TASK
Search the material for the word "field" and copy every line in which it occurs.

SUPPLIED ENTRIES
* * * * * * * * *

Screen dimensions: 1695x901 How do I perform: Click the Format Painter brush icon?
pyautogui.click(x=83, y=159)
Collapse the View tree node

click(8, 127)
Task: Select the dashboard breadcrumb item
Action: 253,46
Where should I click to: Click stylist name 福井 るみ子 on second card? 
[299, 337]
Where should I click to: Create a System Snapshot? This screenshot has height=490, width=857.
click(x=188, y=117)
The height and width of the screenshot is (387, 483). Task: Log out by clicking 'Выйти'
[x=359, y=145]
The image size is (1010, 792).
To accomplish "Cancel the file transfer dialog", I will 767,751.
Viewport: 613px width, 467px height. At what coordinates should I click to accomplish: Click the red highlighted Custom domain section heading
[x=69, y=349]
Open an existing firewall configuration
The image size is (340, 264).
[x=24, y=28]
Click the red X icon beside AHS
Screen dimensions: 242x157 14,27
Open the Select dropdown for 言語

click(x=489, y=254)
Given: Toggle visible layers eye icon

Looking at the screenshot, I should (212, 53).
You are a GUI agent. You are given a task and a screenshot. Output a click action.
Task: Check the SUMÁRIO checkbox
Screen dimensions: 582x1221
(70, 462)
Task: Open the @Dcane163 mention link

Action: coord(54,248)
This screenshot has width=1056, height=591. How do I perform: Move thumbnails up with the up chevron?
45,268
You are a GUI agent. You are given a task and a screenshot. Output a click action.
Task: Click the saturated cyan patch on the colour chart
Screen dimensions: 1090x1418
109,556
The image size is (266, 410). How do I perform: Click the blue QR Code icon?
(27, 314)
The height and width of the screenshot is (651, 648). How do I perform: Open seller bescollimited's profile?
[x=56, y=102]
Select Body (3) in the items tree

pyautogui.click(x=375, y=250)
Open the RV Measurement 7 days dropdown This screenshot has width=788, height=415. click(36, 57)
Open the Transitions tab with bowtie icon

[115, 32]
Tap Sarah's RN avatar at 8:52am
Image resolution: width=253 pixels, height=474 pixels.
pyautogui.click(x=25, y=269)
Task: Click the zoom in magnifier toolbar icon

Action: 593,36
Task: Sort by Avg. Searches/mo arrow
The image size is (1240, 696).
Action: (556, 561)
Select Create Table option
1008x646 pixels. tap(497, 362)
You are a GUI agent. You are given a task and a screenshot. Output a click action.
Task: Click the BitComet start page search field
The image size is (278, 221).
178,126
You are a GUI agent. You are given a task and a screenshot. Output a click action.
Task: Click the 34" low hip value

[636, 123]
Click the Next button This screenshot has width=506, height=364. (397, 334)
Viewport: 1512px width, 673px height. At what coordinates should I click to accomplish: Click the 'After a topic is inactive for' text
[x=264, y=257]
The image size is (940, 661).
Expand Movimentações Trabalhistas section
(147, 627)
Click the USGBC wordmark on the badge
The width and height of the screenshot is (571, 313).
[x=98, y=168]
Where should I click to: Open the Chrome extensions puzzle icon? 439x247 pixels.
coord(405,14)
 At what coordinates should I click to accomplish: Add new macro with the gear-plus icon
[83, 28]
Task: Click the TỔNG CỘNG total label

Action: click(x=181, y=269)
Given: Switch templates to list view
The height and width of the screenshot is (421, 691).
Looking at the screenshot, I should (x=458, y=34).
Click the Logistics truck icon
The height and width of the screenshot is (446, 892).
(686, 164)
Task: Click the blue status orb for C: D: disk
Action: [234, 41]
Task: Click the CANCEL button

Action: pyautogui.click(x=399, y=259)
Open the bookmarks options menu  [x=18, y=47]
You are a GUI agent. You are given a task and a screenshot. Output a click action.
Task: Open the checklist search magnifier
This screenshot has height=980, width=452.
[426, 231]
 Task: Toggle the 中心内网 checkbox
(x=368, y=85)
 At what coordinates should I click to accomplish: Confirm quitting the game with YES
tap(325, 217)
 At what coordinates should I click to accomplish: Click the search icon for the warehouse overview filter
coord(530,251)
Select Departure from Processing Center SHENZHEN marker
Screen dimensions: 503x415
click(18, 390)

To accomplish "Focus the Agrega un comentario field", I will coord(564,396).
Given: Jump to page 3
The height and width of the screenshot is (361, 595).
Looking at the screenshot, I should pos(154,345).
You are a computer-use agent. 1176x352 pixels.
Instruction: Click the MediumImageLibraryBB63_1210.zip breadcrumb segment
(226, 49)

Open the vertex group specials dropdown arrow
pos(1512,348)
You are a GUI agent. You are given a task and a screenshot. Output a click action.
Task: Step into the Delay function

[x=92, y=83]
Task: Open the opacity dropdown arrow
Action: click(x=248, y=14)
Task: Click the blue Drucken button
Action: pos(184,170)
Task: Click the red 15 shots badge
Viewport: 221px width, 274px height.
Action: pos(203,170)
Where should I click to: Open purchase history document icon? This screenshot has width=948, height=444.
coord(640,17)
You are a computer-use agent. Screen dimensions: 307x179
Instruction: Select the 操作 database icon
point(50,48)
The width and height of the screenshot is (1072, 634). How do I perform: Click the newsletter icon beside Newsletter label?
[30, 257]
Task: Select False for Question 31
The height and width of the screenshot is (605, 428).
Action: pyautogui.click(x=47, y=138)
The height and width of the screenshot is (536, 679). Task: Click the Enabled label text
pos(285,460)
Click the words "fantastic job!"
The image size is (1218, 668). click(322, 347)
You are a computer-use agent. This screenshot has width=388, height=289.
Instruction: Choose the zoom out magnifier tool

* * * * * * * * *

SOLVED EXERCISE
Task: Click the BitComet start page search field
To accomplish "Focus the Agrega un comentario field", I will coord(564,396).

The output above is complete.